Schema category: N4 — NMD-escape, minor truncation — highest druggability

Most domains preserved; only the distal C-terminus is truncated. Highest druggability category among nonsense variants. Candidates: pharmacological chaperones for the partially-folded protein, small-molecule mimetics for the lost C-terminal sequence, and high-content screening (Initiative 8).

NMD prediction

  • Status: NMD-escape
  • Confidence: high
  • Reasoning: Stop codon at position 762 is in the last exon (exon 8, starts ~aa 413). NMD does not target stop codons in the last exon — a truncated protein is produced.

Truncation analysis

  • Residues retained: 1 – 761 (85.5% of full-length protein)
  • Residues lost: 762 – 890 (14.5% of full-length protein)

Retained domains

  • N-terminal cytoplasmic (intrinsically disordered) (aa 1–310)
  • Transmembrane helix 1 (aa 311–331)
  • Cytoplasmic loop 1 (aa 332–340)
  • Transmembrane helix 2 (aa 341–361)
  • Lumenal loop 1 (aa 362–370)
  • Transmembrane helix 3 (aa 371–391)
  • Cytoplasmic loop 2 (aa 392–400)
  • Transmembrane helix 4 (aa 401–421)
  • Lumenal loop 2 (aa 422–431)
  • Transmembrane helix 5 (aa 432–452)
  • Cytoplasmic loop 3 (aa 453–461)
  • Transmembrane helix 6 (aa 462–482)
  • Lumenal loop 3 (aa 483–496)
  • Transmembrane helix 7 (aa 497–517)
  • Cytoplasmic loop 4 (aa 518–532)
  • Transmembrane helix 8 (aa 533–553)
  • Lumenal loop 4 (aa 554–573)
  • Transmembrane helix 9 (aa 574–594)
  • Cytoplasmic loop 5 / pre-lumenal (aa 595–599)
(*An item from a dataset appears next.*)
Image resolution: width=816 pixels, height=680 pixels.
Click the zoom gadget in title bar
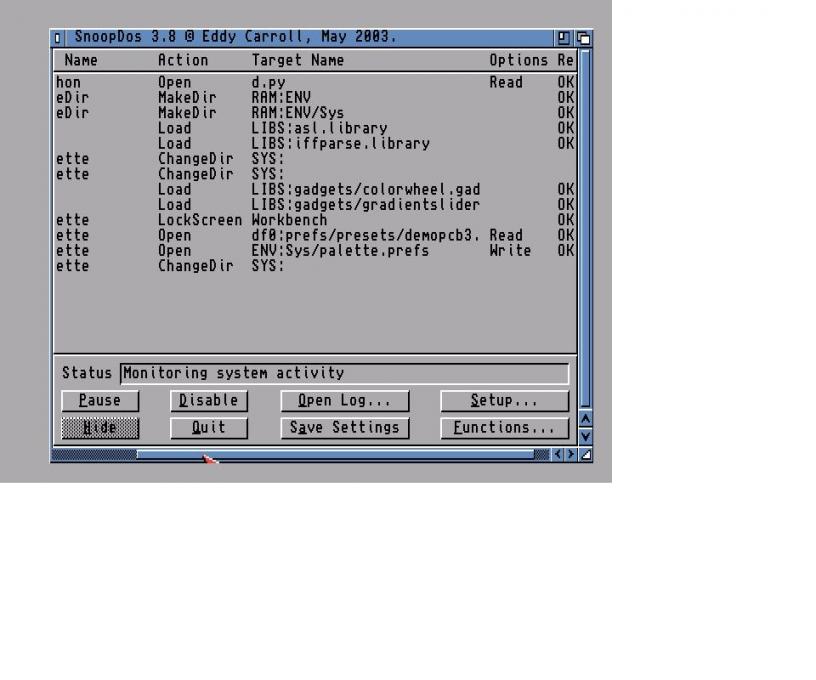pyautogui.click(x=565, y=37)
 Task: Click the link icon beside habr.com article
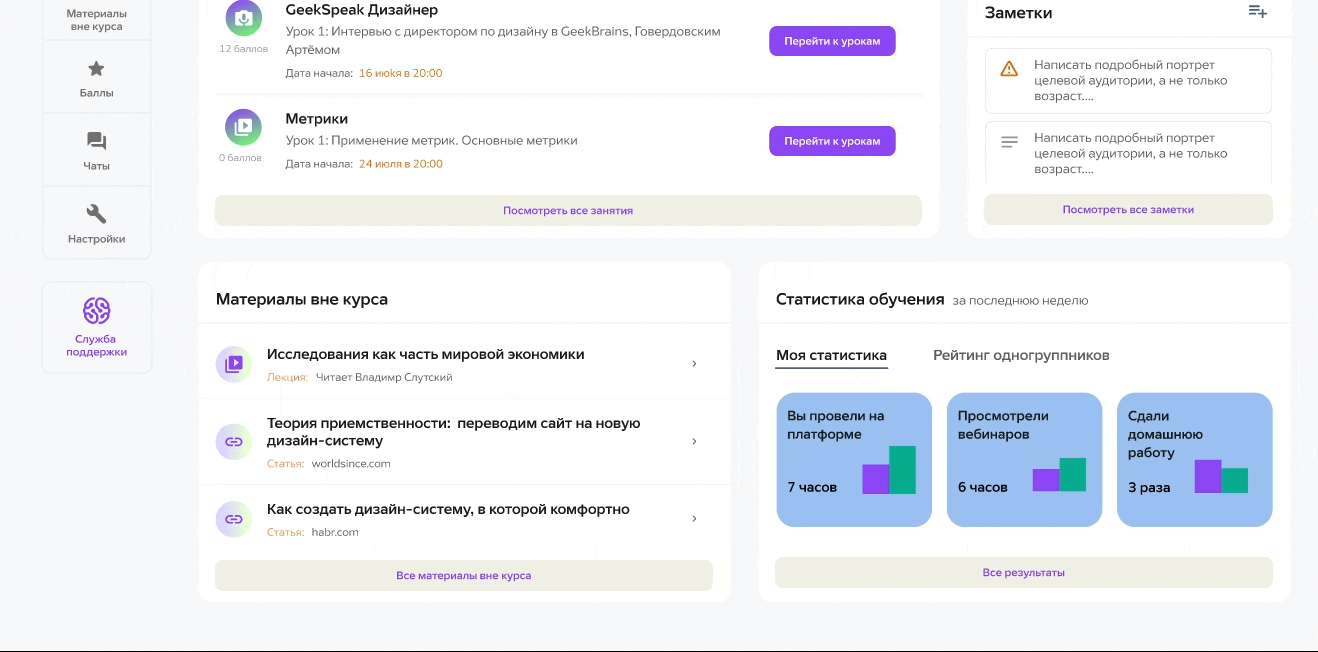click(x=233, y=519)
Partially retained at truncation point

  • C-terminal ER-lumenal (calcium binding, calmodulin, chaperone) — partial: aa 600–761 retained, aa 762–890 lost

Lost domains

(no full domains lost — only distal C-terminus)

Clinical evidence

  • Classification: Pathogenic
  • Review status: criteria provided, single submitter
  • cDNA change: c.2284A>T
  • ClinVar accession: VCV003714958
  • Last evaluated: 2024/08/17 00:00
  • Submissions: 1

Why this variant matters

Late-truncation variants in the distal C-terminus are the most druggable nonsense category in WFS1. The atlas card surfaces both the small-molecule mimetic angle (rescuing the lost C-terminal sequence) and the chaperone angle (stabilizing the mostly-intact protein). High-content screening (Initiative 8) is a strong fit.

Card generated by wolfram-atlas-batch skill (v1) on 2026-06-08T02:18:57.181821Z. NMD rule and schema definitions: reference/nmd_rules.md, reference/card_schema_extension.md. WFS1 reference: UniProt O76024, AlphaFold model v6.